Supplied information: Begin
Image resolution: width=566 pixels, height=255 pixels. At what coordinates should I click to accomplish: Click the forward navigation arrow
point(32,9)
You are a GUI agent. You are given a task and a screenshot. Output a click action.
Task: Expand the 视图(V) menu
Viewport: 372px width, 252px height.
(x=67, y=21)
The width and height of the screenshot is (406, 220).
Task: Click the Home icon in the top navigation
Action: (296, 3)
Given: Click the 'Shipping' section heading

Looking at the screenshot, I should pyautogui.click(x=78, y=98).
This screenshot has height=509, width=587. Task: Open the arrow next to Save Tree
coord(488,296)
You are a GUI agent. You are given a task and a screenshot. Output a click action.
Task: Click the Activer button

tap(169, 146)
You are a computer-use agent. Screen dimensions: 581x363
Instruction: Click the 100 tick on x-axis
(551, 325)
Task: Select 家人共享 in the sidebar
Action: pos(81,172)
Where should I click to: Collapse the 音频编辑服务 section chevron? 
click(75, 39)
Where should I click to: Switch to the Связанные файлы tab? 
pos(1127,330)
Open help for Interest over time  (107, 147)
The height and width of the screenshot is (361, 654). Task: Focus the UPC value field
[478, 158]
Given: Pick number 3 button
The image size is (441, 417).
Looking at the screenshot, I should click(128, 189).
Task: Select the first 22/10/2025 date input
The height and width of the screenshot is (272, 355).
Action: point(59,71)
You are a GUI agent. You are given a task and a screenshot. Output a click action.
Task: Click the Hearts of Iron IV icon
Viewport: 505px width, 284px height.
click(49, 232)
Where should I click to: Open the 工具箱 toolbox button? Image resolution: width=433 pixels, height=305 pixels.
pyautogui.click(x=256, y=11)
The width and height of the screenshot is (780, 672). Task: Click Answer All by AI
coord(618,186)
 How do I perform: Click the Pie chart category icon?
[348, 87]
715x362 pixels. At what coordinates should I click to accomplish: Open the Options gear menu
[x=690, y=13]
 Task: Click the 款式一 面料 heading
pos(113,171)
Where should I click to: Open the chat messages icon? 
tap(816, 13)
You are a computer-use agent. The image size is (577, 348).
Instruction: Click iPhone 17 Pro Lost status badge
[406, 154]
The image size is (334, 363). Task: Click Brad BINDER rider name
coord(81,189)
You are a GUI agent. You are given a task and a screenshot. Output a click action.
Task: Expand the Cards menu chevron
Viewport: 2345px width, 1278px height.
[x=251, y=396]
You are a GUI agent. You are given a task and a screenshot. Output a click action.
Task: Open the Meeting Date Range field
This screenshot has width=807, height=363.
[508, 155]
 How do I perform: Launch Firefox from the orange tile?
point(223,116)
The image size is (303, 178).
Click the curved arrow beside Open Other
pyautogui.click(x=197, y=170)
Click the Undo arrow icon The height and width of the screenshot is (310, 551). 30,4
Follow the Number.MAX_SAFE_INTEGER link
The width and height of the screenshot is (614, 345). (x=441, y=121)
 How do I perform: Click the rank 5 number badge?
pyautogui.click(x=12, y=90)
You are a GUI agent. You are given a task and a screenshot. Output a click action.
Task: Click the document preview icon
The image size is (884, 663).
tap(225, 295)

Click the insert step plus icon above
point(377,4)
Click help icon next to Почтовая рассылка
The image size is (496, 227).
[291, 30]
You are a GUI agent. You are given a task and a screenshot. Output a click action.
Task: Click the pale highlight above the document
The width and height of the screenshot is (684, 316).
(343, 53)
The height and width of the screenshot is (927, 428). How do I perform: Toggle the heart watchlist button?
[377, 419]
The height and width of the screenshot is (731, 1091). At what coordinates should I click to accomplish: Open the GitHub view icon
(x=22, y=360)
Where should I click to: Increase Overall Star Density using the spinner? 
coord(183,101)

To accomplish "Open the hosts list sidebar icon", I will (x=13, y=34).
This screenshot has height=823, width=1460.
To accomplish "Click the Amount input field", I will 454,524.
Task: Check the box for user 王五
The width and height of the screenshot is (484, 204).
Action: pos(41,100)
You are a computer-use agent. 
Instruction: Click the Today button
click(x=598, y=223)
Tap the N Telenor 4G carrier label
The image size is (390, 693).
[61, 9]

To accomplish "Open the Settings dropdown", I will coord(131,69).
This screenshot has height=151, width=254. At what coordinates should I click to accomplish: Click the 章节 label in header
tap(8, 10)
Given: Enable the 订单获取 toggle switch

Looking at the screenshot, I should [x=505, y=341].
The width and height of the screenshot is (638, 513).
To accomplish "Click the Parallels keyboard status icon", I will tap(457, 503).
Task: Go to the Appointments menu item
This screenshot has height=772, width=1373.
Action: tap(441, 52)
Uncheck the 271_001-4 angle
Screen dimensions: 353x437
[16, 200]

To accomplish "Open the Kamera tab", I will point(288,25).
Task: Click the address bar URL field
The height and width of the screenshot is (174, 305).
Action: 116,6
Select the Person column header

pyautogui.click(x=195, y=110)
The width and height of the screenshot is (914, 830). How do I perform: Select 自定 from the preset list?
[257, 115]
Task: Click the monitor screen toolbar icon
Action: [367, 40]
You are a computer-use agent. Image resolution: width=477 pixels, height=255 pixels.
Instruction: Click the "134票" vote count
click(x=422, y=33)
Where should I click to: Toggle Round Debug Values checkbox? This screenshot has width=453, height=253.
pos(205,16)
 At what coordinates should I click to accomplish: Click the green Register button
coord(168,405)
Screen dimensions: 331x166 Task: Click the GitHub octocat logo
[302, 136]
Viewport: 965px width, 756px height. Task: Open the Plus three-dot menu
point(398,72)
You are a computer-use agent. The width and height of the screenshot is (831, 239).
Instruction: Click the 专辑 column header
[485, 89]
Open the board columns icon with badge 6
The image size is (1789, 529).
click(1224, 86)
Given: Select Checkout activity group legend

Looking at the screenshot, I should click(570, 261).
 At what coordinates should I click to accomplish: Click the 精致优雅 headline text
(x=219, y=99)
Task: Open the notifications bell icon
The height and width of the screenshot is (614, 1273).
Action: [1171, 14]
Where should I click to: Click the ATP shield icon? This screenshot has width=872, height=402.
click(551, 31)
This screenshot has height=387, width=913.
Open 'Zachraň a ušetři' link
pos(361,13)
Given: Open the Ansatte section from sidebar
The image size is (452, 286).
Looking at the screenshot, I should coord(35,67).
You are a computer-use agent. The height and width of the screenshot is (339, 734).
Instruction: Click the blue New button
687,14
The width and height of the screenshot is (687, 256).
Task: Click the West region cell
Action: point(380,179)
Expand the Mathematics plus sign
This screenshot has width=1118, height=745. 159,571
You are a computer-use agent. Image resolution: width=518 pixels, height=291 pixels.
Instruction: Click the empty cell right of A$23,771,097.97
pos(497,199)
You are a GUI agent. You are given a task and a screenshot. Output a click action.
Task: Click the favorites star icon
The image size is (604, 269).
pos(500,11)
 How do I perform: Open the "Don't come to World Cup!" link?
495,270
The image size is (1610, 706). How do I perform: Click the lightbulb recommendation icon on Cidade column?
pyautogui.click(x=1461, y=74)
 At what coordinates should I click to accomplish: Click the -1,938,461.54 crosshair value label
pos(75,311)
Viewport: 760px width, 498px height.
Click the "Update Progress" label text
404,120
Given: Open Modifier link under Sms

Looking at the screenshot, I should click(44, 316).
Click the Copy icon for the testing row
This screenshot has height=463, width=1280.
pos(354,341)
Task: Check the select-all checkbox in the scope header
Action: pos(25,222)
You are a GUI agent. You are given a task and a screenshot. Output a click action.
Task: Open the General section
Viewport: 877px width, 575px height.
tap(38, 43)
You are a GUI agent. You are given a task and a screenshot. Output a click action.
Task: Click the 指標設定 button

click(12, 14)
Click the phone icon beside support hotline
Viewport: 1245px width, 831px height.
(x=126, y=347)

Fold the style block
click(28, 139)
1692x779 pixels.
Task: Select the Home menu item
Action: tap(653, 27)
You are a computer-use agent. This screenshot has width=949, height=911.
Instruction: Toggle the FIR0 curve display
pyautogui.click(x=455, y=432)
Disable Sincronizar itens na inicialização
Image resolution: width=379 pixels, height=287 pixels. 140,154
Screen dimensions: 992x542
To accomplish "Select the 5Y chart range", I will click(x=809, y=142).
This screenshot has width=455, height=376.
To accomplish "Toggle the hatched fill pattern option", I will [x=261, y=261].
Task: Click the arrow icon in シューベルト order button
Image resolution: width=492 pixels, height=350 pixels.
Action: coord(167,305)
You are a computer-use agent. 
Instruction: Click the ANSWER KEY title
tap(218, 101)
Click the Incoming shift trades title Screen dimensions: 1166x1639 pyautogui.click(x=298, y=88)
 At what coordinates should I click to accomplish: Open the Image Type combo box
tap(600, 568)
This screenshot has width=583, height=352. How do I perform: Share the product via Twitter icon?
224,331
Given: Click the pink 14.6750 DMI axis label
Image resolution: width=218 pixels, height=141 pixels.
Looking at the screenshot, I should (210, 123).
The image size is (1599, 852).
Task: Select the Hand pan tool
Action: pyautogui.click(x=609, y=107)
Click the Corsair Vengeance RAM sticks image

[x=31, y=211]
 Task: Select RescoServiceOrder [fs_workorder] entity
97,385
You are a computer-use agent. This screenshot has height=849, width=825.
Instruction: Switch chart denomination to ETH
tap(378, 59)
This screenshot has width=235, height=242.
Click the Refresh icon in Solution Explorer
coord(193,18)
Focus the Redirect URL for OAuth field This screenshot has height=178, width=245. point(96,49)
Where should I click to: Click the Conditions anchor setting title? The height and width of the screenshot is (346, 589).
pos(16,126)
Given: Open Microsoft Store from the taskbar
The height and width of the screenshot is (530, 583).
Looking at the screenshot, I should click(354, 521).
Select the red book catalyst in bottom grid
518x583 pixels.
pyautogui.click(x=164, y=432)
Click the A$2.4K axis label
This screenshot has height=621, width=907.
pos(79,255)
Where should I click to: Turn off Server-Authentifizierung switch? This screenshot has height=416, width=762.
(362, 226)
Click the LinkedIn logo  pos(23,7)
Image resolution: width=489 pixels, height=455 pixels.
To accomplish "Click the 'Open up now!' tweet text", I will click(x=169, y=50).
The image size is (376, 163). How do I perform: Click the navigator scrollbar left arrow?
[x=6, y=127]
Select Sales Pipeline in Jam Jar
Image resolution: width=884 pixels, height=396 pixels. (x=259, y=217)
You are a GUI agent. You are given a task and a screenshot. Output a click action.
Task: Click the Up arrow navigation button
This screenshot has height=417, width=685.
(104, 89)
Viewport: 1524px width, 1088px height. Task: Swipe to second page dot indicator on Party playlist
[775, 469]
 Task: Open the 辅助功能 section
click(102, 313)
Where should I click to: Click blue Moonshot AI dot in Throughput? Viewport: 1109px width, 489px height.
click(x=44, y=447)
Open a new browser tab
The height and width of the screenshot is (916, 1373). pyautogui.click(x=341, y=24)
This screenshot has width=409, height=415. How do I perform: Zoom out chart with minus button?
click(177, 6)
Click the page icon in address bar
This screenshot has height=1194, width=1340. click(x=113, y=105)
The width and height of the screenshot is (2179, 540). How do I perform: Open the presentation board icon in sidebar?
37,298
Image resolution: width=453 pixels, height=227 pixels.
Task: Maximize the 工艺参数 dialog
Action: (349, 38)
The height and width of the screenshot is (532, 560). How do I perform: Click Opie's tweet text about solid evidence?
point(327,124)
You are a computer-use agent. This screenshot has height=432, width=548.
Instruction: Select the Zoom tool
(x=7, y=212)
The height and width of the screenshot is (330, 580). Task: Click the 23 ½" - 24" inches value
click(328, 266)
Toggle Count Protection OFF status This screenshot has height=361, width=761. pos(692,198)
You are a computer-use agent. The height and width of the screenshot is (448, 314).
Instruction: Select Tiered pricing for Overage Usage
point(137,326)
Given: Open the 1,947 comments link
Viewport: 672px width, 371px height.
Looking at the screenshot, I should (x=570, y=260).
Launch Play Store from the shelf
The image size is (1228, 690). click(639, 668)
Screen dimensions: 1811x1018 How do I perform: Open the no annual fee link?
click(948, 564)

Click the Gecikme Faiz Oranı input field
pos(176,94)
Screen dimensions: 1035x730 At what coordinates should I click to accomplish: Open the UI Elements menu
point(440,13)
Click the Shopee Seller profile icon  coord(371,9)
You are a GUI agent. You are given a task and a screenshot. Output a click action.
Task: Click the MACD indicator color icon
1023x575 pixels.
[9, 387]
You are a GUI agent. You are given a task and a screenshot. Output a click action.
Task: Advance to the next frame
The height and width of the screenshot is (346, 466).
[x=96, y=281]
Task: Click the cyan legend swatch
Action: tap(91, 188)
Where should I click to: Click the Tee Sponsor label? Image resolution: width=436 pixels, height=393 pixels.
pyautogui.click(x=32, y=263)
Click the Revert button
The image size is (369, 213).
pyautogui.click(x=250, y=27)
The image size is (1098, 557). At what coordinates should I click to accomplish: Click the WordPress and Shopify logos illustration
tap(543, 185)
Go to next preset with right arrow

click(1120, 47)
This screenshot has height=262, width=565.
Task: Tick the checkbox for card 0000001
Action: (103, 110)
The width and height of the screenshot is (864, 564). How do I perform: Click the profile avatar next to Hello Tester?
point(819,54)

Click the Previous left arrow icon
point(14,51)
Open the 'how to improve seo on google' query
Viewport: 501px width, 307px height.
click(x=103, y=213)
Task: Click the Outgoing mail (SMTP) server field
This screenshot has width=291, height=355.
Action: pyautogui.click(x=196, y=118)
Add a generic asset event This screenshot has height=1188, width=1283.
Supplied information: End
> **Task statement**
Take the line above containing "Task: Open the notifications bell icon", the line containing "is (339, 734).", and all lines in between, and copy them exactly without anything else.

> **Solution**
Task: Open the notifications bell icon
The height and width of the screenshot is (614, 1273).
Action: [1171, 14]
Where should I click to: Click the ATP shield icon? This screenshot has width=872, height=402.
click(551, 31)
This screenshot has height=387, width=913.
Open 'Zachraň a ušetři' link
pos(361,13)
Given: Open the Ansatte section from sidebar
The image size is (452, 286).
Looking at the screenshot, I should coord(35,67).
You are a computer-use agent. The height and width of the screenshot is (339, 734).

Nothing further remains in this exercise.